Controversy over the demolition of a 43-year-old steel tower near the border in Gimpo, Gyeonggi, continues.

The 18-meter (59-foot) tall tower built in 1971 stood on the Aegibong hill near the western front-line border, lit up as an annual Christmas ritual. The colorful Christmas tree could be seen by North Koreans living in border towns. North Korean officials called the ritual propaganda and a war campaign, so the lighting stopped in 2004.North Koreans threatened to shell the tower when it was lit up in December 2010 after a deadly attack on a South Korean warship.

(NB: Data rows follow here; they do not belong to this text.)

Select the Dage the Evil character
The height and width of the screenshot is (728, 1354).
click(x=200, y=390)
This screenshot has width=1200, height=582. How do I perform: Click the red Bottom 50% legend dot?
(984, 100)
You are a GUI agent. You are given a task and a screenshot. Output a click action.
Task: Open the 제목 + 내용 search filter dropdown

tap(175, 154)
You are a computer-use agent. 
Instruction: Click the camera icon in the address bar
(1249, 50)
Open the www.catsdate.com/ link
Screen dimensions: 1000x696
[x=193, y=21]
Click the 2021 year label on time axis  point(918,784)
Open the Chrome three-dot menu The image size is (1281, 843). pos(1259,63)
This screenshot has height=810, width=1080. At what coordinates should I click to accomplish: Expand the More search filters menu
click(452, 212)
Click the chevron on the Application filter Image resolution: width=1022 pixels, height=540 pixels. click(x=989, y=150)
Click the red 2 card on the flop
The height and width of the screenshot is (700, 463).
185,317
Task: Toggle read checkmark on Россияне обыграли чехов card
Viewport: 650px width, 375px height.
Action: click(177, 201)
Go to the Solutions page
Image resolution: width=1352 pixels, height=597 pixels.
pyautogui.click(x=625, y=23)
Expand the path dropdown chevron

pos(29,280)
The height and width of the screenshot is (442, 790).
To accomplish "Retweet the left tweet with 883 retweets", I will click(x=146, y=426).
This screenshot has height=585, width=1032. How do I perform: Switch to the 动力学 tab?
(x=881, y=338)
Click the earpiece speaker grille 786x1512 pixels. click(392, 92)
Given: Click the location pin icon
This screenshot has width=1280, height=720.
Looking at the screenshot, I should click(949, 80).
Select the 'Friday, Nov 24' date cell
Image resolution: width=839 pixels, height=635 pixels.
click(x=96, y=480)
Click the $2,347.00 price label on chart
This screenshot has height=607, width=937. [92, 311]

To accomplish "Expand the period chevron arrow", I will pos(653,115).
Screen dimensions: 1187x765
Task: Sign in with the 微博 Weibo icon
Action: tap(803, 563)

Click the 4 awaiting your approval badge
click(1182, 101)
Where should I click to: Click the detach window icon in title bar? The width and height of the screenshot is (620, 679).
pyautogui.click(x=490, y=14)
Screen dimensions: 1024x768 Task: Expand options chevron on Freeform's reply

The tower that had been a recurrent source of military tensions with North Korea was torn down last month after a maintenance team from the defense ministry gave it a D-grade in a safety check of military facilities.

But some speculated there were other motives. The demolition came shortly after a surprise visit by high-profile Pyongyang officials in early October and after shooting from North Korean over the launch of propaganda balloons by South Korean activists. Seoul has been trying to mend ties with Pyongyang since the high-level visit.

But the problem is that the demolition took place without review or approval from authorities. The president and defense minister found out through the news. The president demanded an investigation into what had happened. How a symbolic move that could suggest a change in Seoul’s attitude and policy toward Pyongyang could have taken place without thorough study and approval at the highest level is preposterous.

The demolition is said to have been approved by the commander of the jurisdiction. The second Marines division said it had discussed the matter with defense ministry officials late last year and that the ministry had not opposed the plan.

The defense ministry made a report on the plan last year, but did not give it further thought. The second division went ahead with the demolition and reported to its commander, who did not bother to tell the defense minister.

How could a military division carry out a plan to dismantle a potentially-significant landmark without double-checking with authorities? It is worse because the move took place during a sensitive time in inter-Korean relations.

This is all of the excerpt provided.